Back in the bedroom, she continued to think about the abruptness of the text as she gathered up her bits.

Her blouse was draped over the chair by the window, her jeans had somehow ended up near the door, and her underwear was tangled with a white linen sheet that had been kicked to the foot of the bed sometime during the night.

Getting dressed in a strange bedroom and on her own wasn’t that pleasant.

Regret may have waved at her. What had she been thinking?

As she was examining a photograph on a small occasional table near a window looking out to the harbour, her phone buzzed with another message.

Archie: Assume you’re up by now. I kept it short before, so you knew what was what. Last night was wonderful. Sorry about the early start. Would love to see you later if you're free. x

How strange, almost completely different in tone from the first message.
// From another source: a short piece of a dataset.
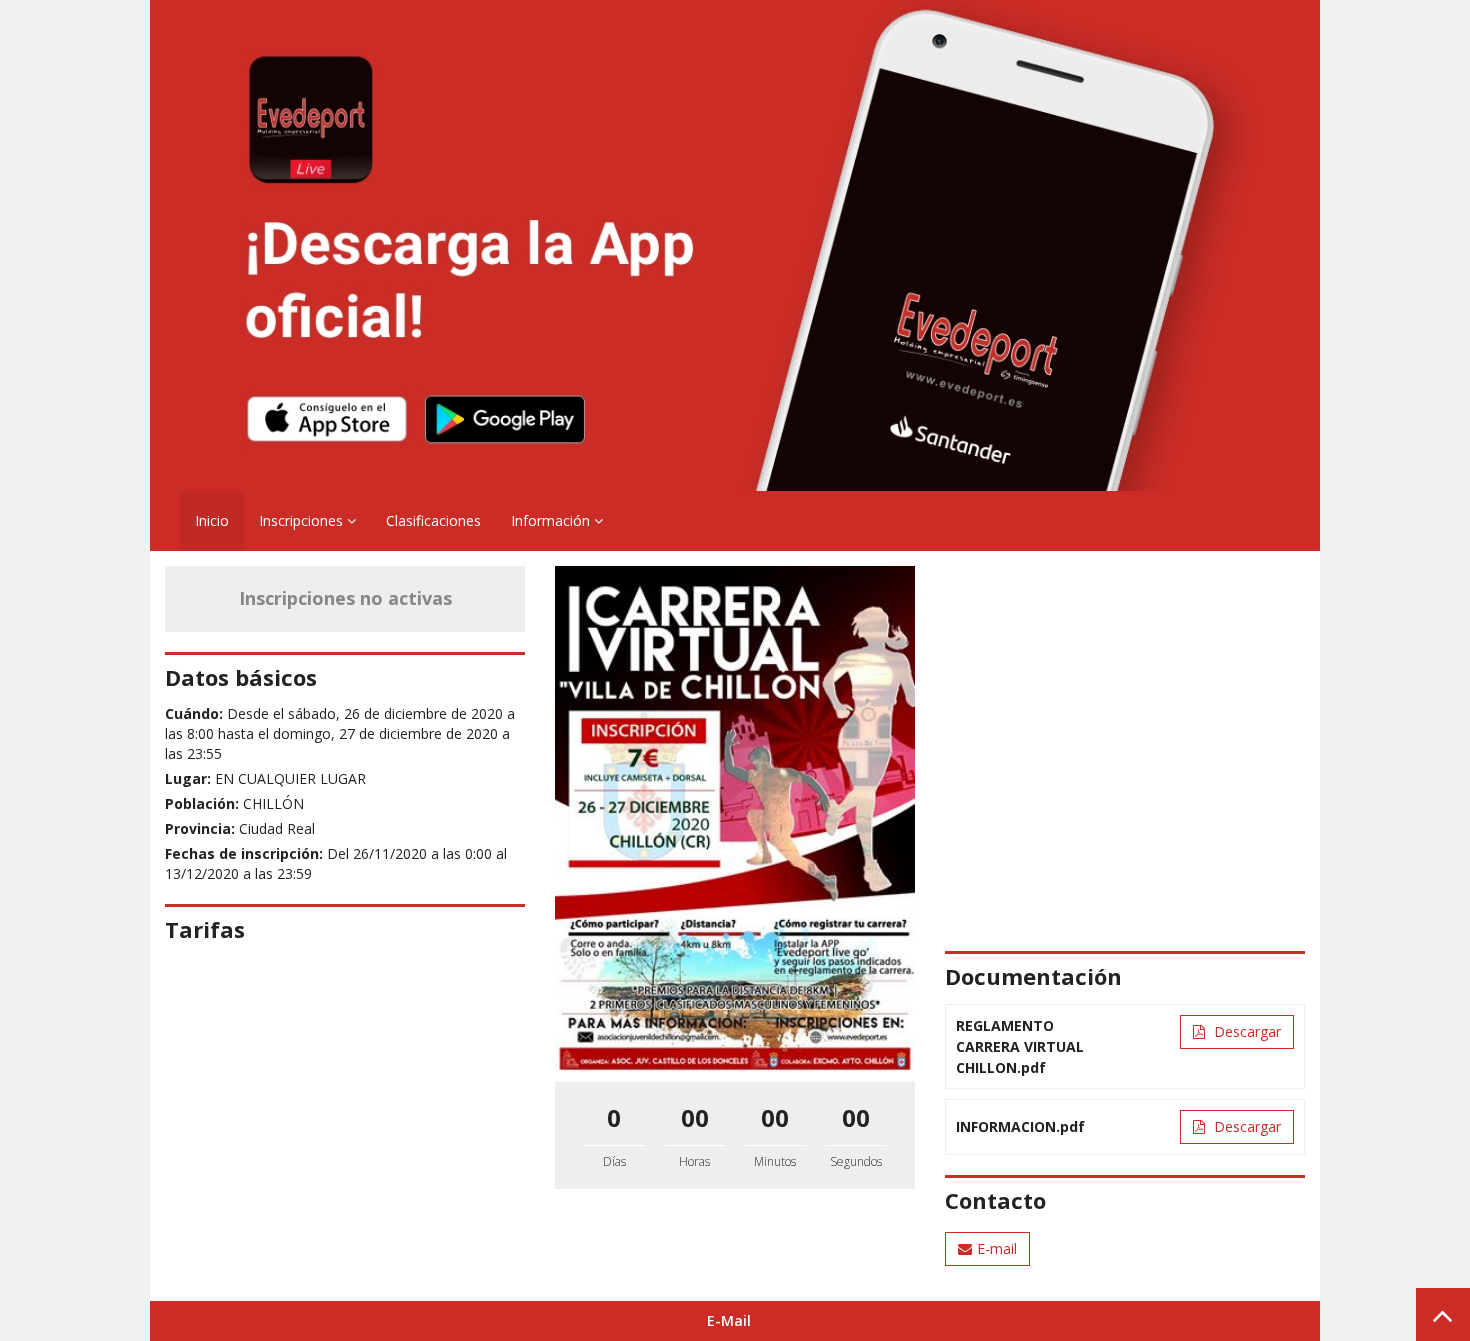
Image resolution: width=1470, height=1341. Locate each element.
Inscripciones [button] (303, 520)
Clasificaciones (433, 520)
Darby typed back quickly, not wanting to overthink her response. Did she want to see him again? Oh, you know, just about every single day for the rest of her life.

Darby: Thanks, I slept well. Would definitely like to see you later.

About ten minutes later, Darby was walking home.

However, she was not strolling along on the pavement like everyone else in Pretty Beach.

Nope, she was walking on air. What a wonderful evening she’d had.

What a turn up for the books. As she passed a few morning walkers who nodded hello and she recognised a few familiar faces on the laneway, she felt as if she was seeing things with new eyes.

Possibility enveloped her. Whatever had happened or would happen with Archie, she felt different for herself .

Even if she never saw him again, she didn’t care.

The night had done something to her soul.

A tide had turned. It felt as if she'd bloomed.

By the time she reached her front door, Darby was actually humming.

Charged up, on fire, raring to go, she positively radiated happiness with a capital ‘H’ again.

She wasn’t on the scrap heap; she did have potential.

Her life belonged to her and she’d rescued it.

Life wasn’t just happening to her. She’d changed it and she could see sparkles. Fab-you-lous.